• **EXERCISE**
Could you carry on the passage about mangled family sayings, picking up right after its final sentence?

I know these crazy phrases pre-date the hand-basket ride, because I grew up thinking “bite your nose to spite your face” was something other people said.  Granted, I was puzzled about how one might bite one’s own nose, but I had never heard “cut off your nose to spite your face”, so I just shrugged and moved on.   Those are the worse kinds of Momisms – the ones you don’t recognize until after you’ve repeated them to people who can only be thinking worse of you for it.  Some of them may actually be more useful than the original; “a rash and a shit” certainly sounds more uncomfortable than just a ration of shit.  And if more football fans knew the origin of “the whole nine yards” (sewing of some sort, I’m led to understand), we wouldn’t need to go the whole 10 yards to explain it.

There’s an ongoing debate whether “smoking the drapes” is something actual people say, or just my family.  Smoking the drapes means you’re talking crazy, and inhaling what I can only hope are hemp curtains.  My parents are adamant about its wider use, but the inventors of gems such as “cleaning like a parrot all day” cannot be trusted.  I did, after all, spend most of my young life identifying “an underneath” as a piece of furniture (it’s a cabinet, usually occurring under a “draw” as we call drawers in Jersey).  I’d still be using the term if I my 3rd grade homework hadn’t included drawing and labeling a floor plan of my bedroom.

• **MATERIAL PROVIDED**
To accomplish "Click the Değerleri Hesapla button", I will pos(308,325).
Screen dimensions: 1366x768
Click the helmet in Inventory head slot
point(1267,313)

==

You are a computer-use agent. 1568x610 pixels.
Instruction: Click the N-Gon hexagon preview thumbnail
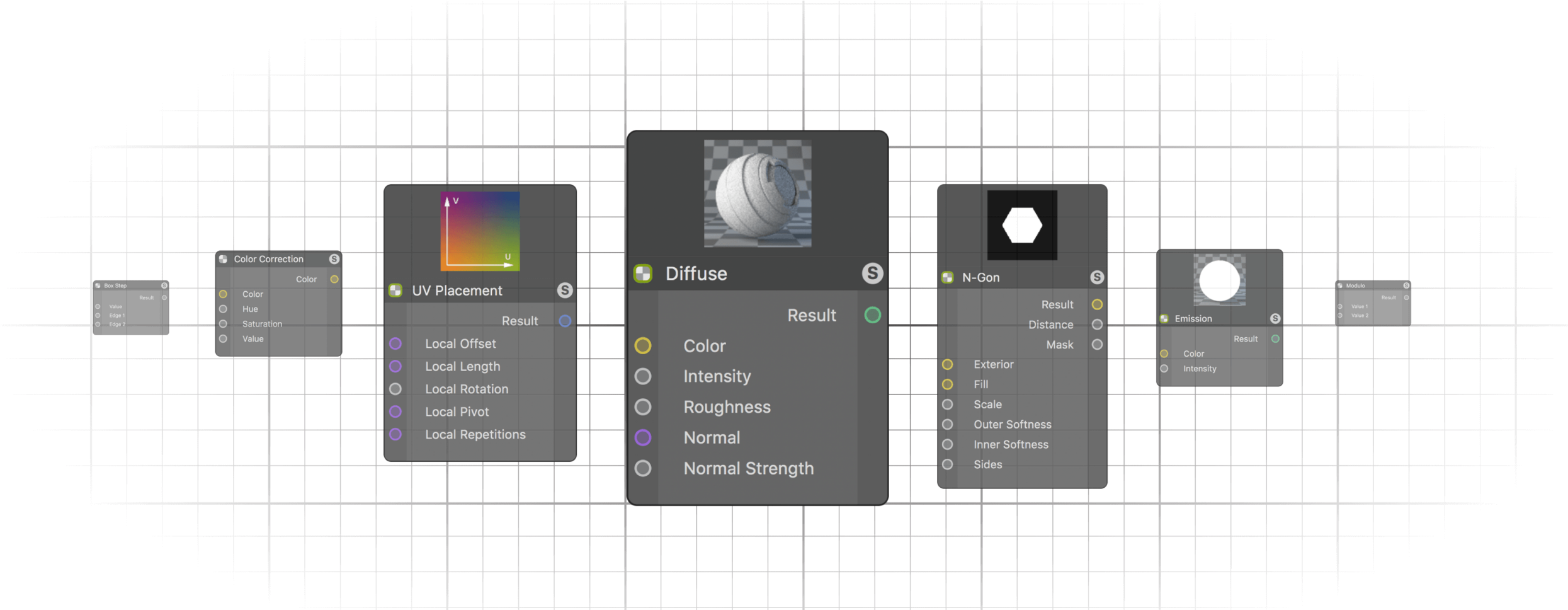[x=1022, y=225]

---

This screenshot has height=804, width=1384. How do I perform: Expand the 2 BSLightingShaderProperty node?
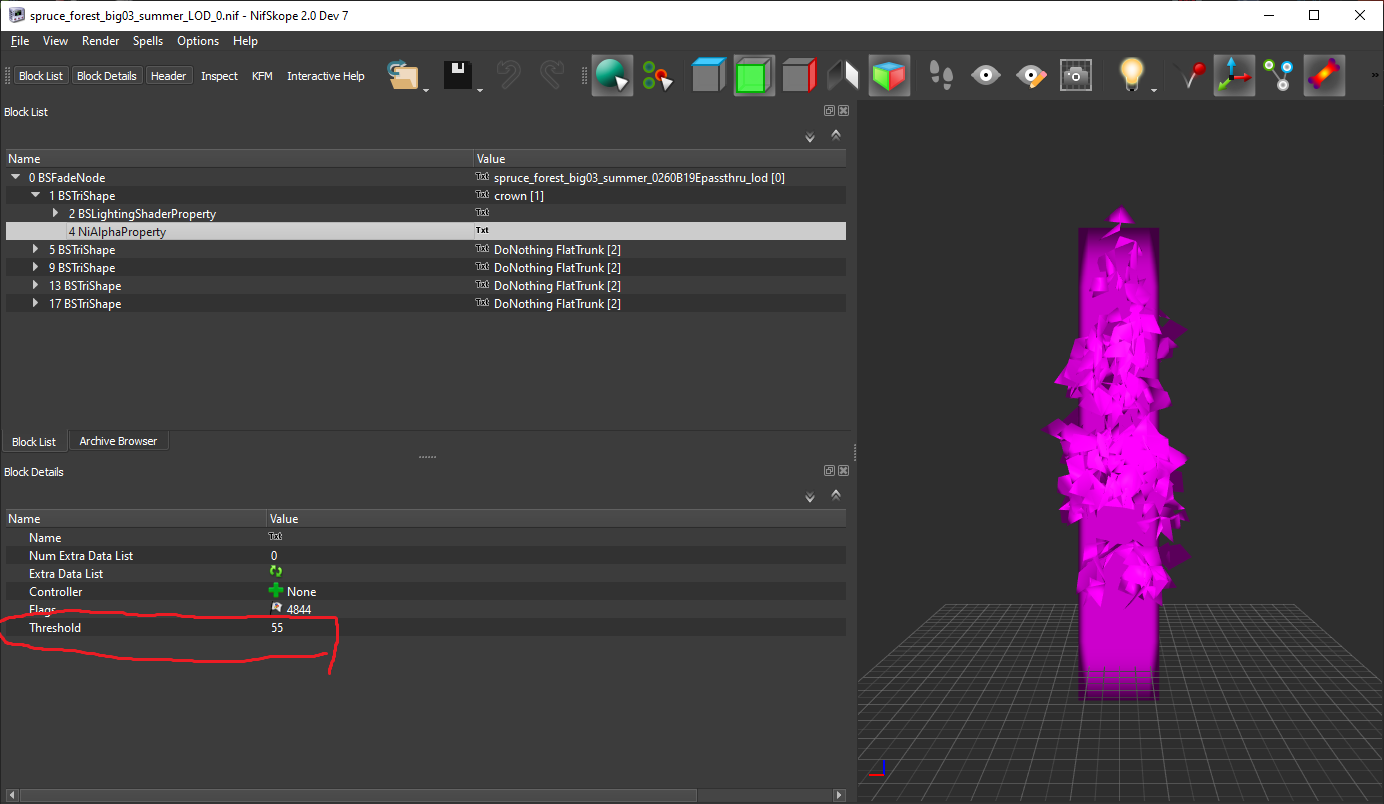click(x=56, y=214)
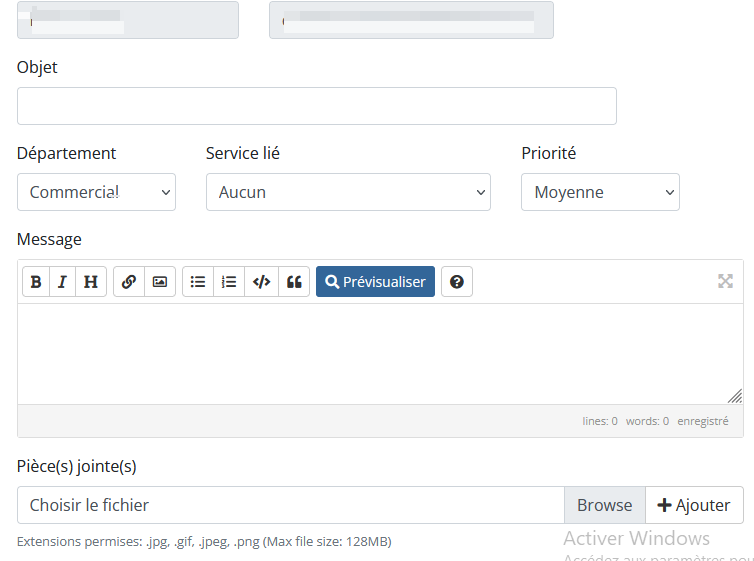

• **WRITTEN ANSWER**
Indeed, I do still use the family term for speeding:  barrel-assing.  I can’t even form a mental picture of the activity, but who cares?  I think of it as a fond mixture of barreling and hauling ass.  Our house had a quarter of a mile-long stone driveway, which my grandfather had recently finished raking when he scolded my father “don’t come barrel-assing down the driveway and throw the stones all over; nobody’s gonna take your spot.”  Words to live by.

Some of the best – and most puzzling – Momisms are the result of two clichés combined.  “Happy as a clam in shit” is reasonably self-explanatory, though one wonders what became of the pig.  The same is true of “other fish on the horizon.”  My aunt produced “talking to the preacher” in lieu of “preaching to the choir” – a bit more of a stretch.  “Hanging over your head like a bad penny” didn’t make any sense to me, as I hadn’t heard that bad pennies keep popping up.  But I can understand the anxiety at looking up and seeing a penny with a menacing expression.  Honest Abe can be scary.

These pearls of idiocy are usually formulated when the speaker is flummoxed, which means getting my mother angry is a great way to collect them.  Mom threatened to throw my brother and me “out on the balls of your ass” if we didn’t behave.  I’ve also found myself “tough out of shit” on occasion, and have been told in a particularly heated exchange “stick THAT up your ass and smoke it”.  I decided against that advice.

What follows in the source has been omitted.